University of Vermont

Vermont Quarterly

Funding Physics

Jeanne Detenbeck
Jeanne Detenbeck G'77. Photograph by Sally McCay


Funding Physics

When Robert W. Detenbeck, emeritus professor of physics, died last summer at age eighty, he was celebrated as an accomplished researcher and one of UVM’s most beloved teachers.

His widow, Jeanne Detenbeck G’77, has recently built on that legacy with a gift of $150,000 to establish a scholarship in his honor in the Department of Physics. The Dr. Robert W. Detenbeck Scholarship will be awarded to undergraduate or graduate students majoring in physics, with preference given to graduate students.

Originally, Mrs. Detenbeck had intended to fund the scholarship through her estate. But an unexpected and substantial jump in the value of the stock she had been holding for that purpose convinced her that it made sense to make the gift during her lifetime so she could see the impact of her philanthropy. “It’s something I never expected to be able to do and could never do again.” she says. “I hope I get a chance to meet the students who receive the scholarship.”

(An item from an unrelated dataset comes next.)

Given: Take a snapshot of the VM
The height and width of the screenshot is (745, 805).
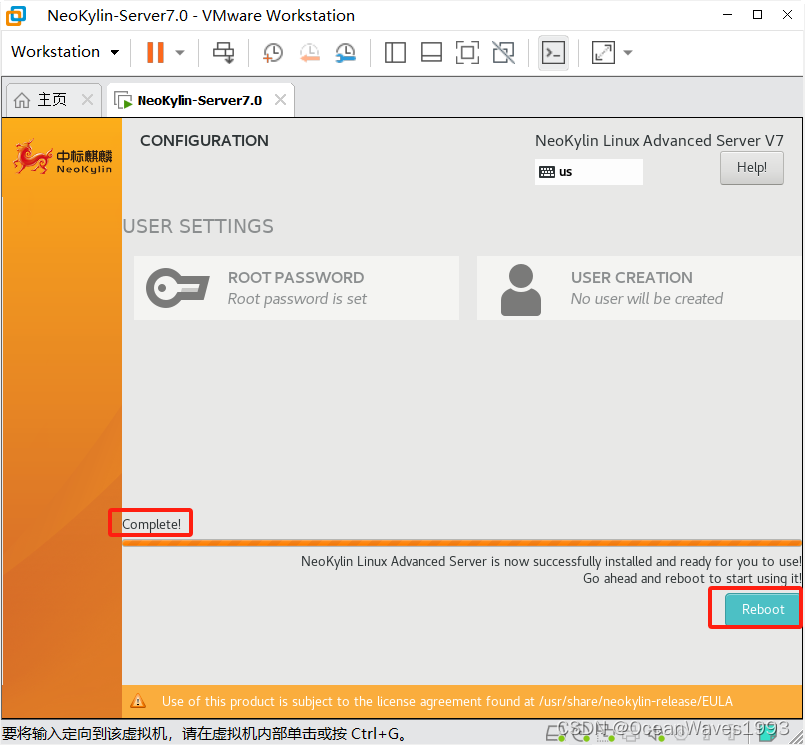Looking at the screenshot, I should click(x=272, y=52).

Professor Robert Detenbeck capped a twenty-eight-year career on the faculty at UVM as the winner of the Alumni Association’s George V. Kidder Outstanding Faculty Award in 1995, the year he retired. “Bob guided and mentored so many students,” recalls his wife of fifty-nine years. “That was what he really wanted to do most, to teach students and to advise them and such. After he died, I got cards and letters from former students and even faculty that he had helped along the way.”

“This generous gift comes at an opportune time,” says Dennis Clougherty, professor and chair of the UVM Physics Department. “We are in the process of launching a Ph.D. program in physics, and we are looking forward to growing this program in a newly constructed, state-of-the-art STEM complex in three years.”

Robert and Jeanne Detenbeck both received bachelor’s degrees from the University of Rochester—he in physics and she in chemistry. Robert earned his doctorate in physics at Princeton University in 1962. His research at UVM was primarily in optical physics.

Jeanne Detenbeck was something of a trailblazer for today’s growing numbers of nontraditional students, having earned her master’s degree at age forty-five. She began taking geology courses at UVM after a trip to Colorado and its mountainous beauty inspired her to learn more about the science that created it. “I began auditing courses, and it just evolved into a degree in geology,” she says.

As she thinks about the impact her giving will have over the years, she says, “This is a way to pay back the department for Bob’s time there. Having his name on the scholarship means something to them and to me.”